幾度に渡って侵入を試みたハッカーは、その痕跡を巧妙に消していた。しかし、たったの一度だけ、ほんのわずかな「足跡」を残していったのだと言う。そこから割り出したのが、この『ライジングスターカンパニー』だった。
そこまで分かっていながら、なぜ事を公にしないのかと言うと、そこはそれ、色々な「大人の事情」という奴が絡んでくるからなのだが、警察を頼れない以上は自分達の手で何とかするしかない。
(……どうせだったら、こっちの会社にアルバイトで入れればよかったのに)
人気の少ない廊下を歩きながらそんなことを考えているうちに、いつの間にかレンは見覚えのある場所に辿り着いていた。先程配達に来た際、アレックスの目を盗んで帽子を隠した場所だ。
三階の突き当たり、マシンルームと書かれたドアの近くに飾られていた観葉植物の鉢。その陰に隠れるようにして転がっているオレンジ色の帽子を視界の端に捉え、どうしようか逡巡していると、不意にマシンルームのドアが開く音がした。
(やばっ……)
慌てて辺りを見回すも、身を隠せそうな場所はどこにもない。そうこうしているうちにドアが開き、中から小柄な人影が飛び出してきた。
(! ……あれ、女の子?)
扉から出てきたのは、短く揃えられた銀髪が印象的な少女だった。竹之内学園の制服に身を包み、ガラス玉のような青い瞳でじっと見上げてくる少女に、レンは何とか平静を装って口を開く。

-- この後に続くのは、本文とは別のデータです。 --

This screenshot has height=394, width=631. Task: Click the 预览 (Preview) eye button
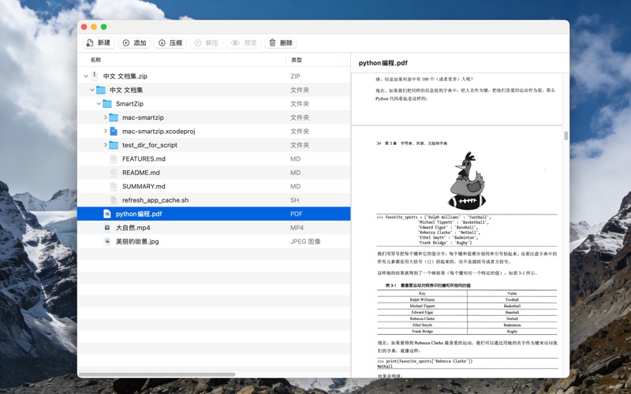[x=244, y=43]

「あ、あの、さっき荷物を運んできた運送屋なんだけど、帽子をどこかに落としちゃって、その」
その言葉に、少女はすい、と身を屈めると、観葉植物の陰に落ちていた帽子を取り上げた。
「ああ、そこにあったのかぁ」
些かわざとらしい台詞に、少女はパンパンと帽子を叩いて答えると、その帽子をぐい、と突きつけてくる。
「あ、ありがとう」
参ったなと内心でぼやきつつ、帽子を受け取ろうと手を伸ばしかけて、レンはあれ、と手を止めた。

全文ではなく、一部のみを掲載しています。